Regimes of the joint flows of the evaporating liquid and gas-vapor mixture induced by the action of a longitudinal temperature gradient in a three-dimensional channel of a rectangular cross-section in the terrestrial gravity field are studied in the present paper. The theoretical investigations are carried out on the basis of the partially invariant solution of rank 2 and defect 3 of the Boussinesq approximation of the Navier - Stokes equations. This solution allows one to correctly describe the two-layer flows with evaporation/condensation at the thermocapillary interface and to take into account the effects of thermodiffusion and diffusive thermal conductivity in the gas-vapor phase. The exact solution of governing equations are characterized by dependence of the velocity components on the transverse coordinates only. The functions of pressure, temperature and concentration of vapor linearly depend on the longitudinal coordinate and have the summands which are functions on transverse coordinates.

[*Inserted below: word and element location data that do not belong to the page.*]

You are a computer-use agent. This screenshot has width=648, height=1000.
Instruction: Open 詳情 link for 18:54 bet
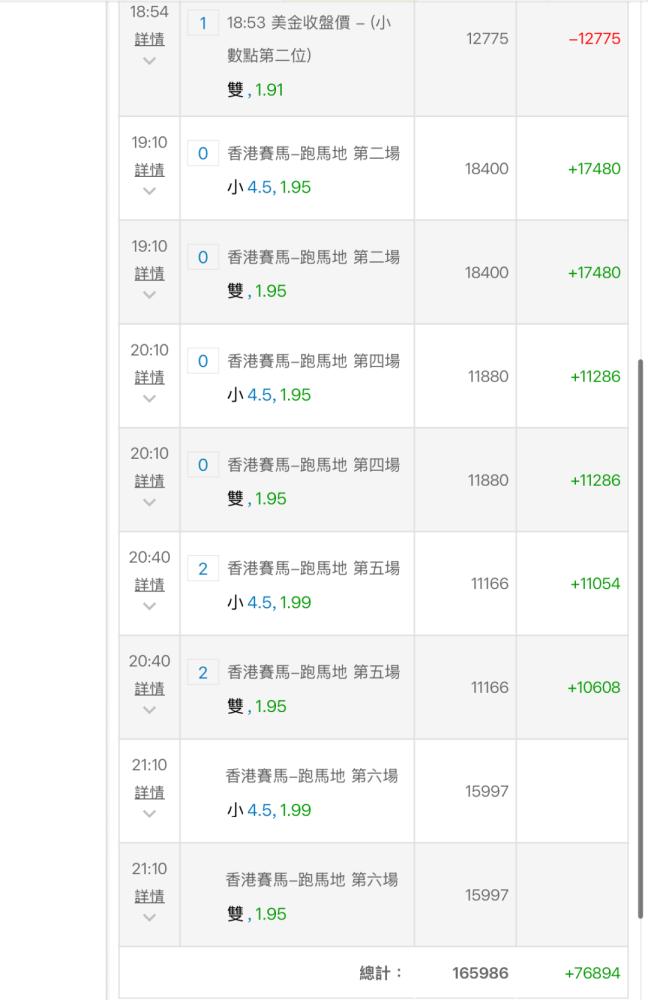149,39
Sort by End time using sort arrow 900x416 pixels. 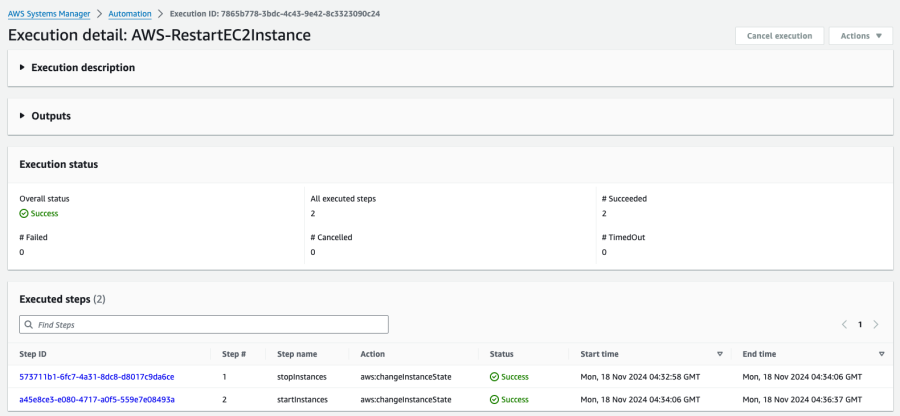(x=881, y=354)
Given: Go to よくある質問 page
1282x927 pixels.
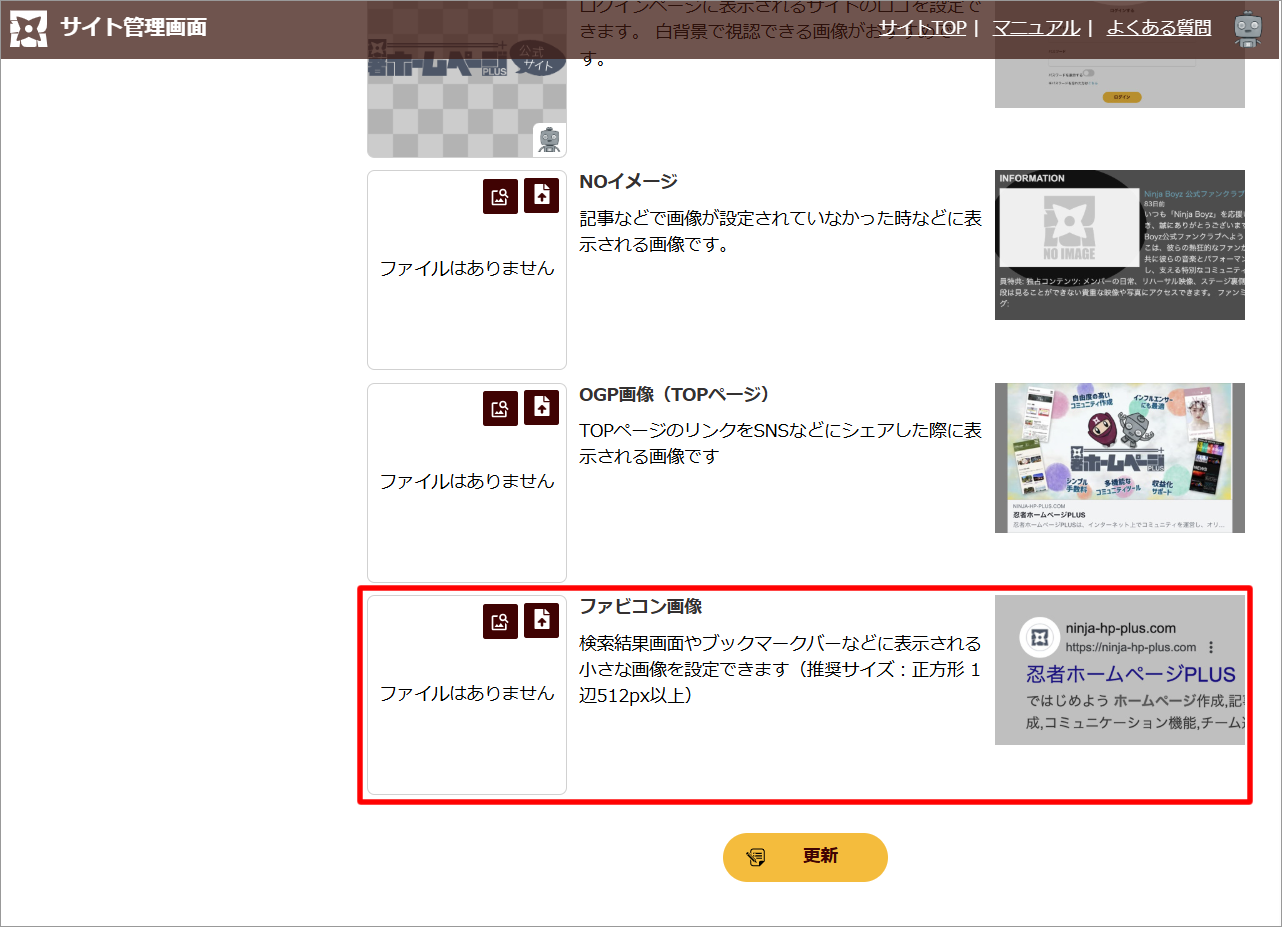Looking at the screenshot, I should click(1158, 28).
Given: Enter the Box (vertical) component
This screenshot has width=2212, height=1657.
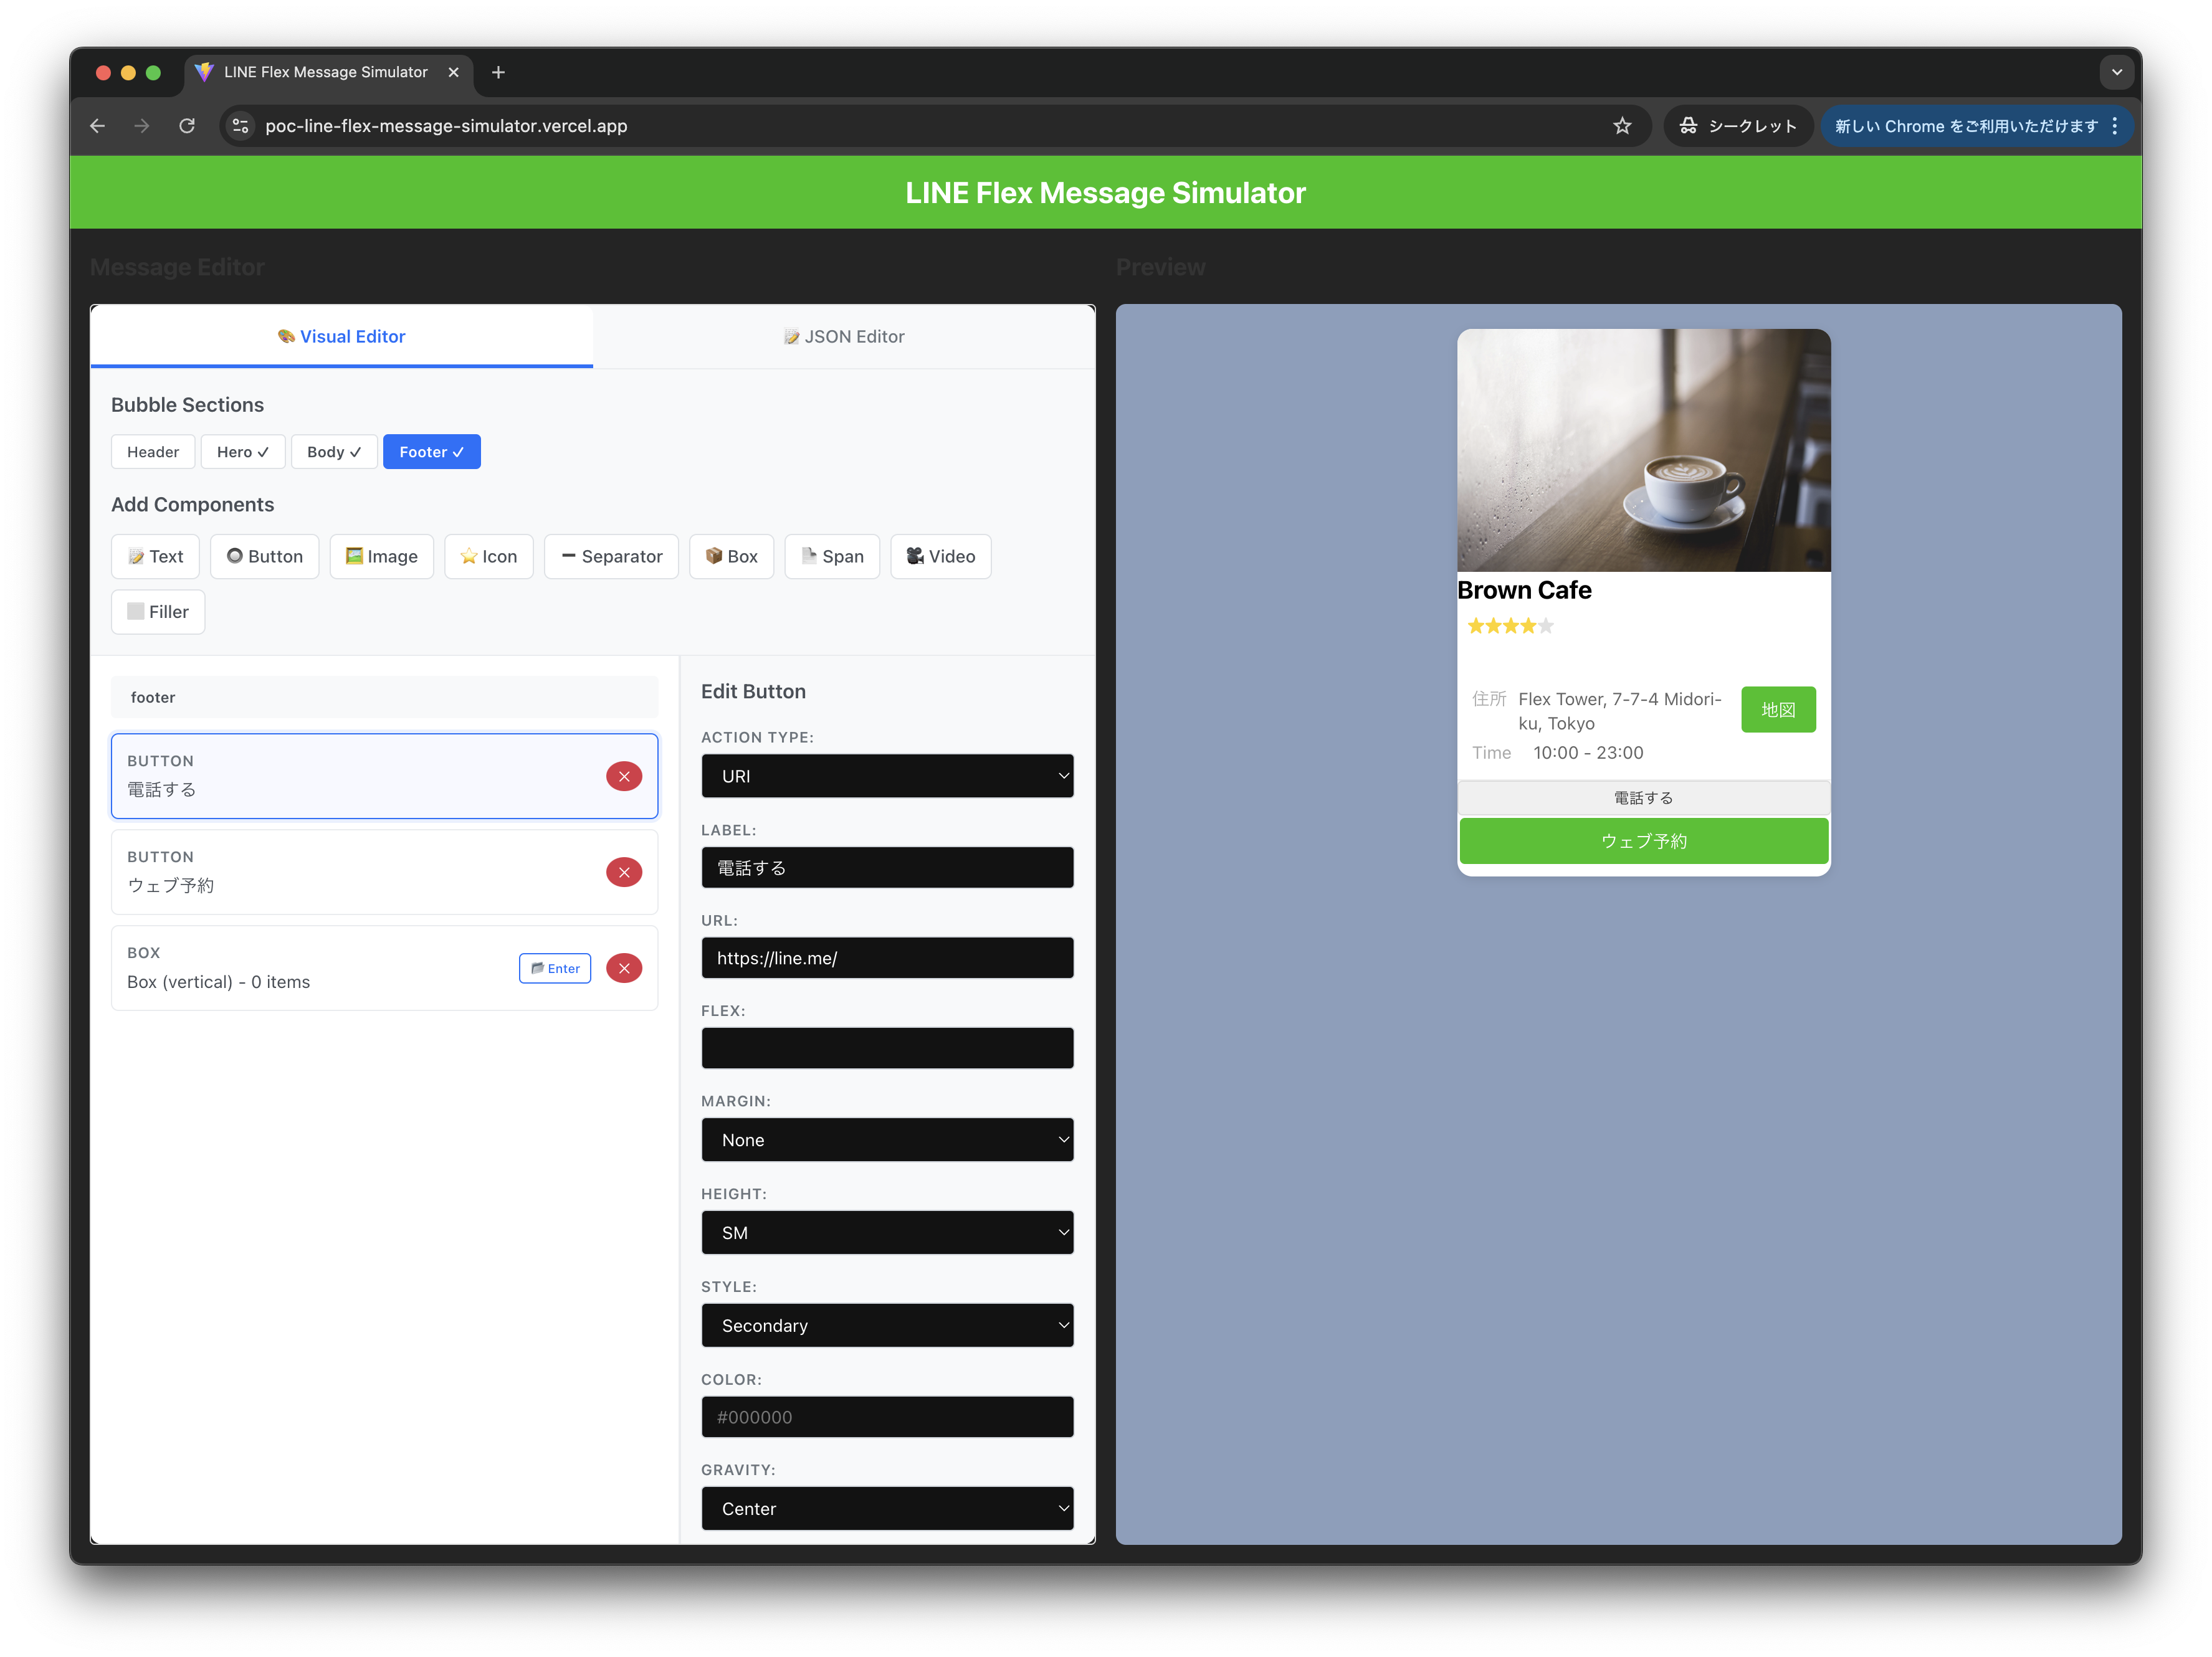Looking at the screenshot, I should click(554, 967).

The required functions satisfy the set of differential equations, boundary and interface conditions followed from the original three-dimensional problem statement and are found as a result of numerical technique. The presented solution of the evaporative convection problem is very contensive. It permits to specify the 3D flow regimes with different topology, thermal and concentration characteristics observed in physical experiments. Differences of flows in the ethanol-nitrogen, HFE-7100 - nitrogen and FC-72- nitrogen systems are studied. Impact of the thermophysical properties of the working liquids on the basic characteristics of the fluid motions (hydrodynamical structure, temperature distribution, vapor content in the nitrogen, evaporative mass flow rate) is analyzed.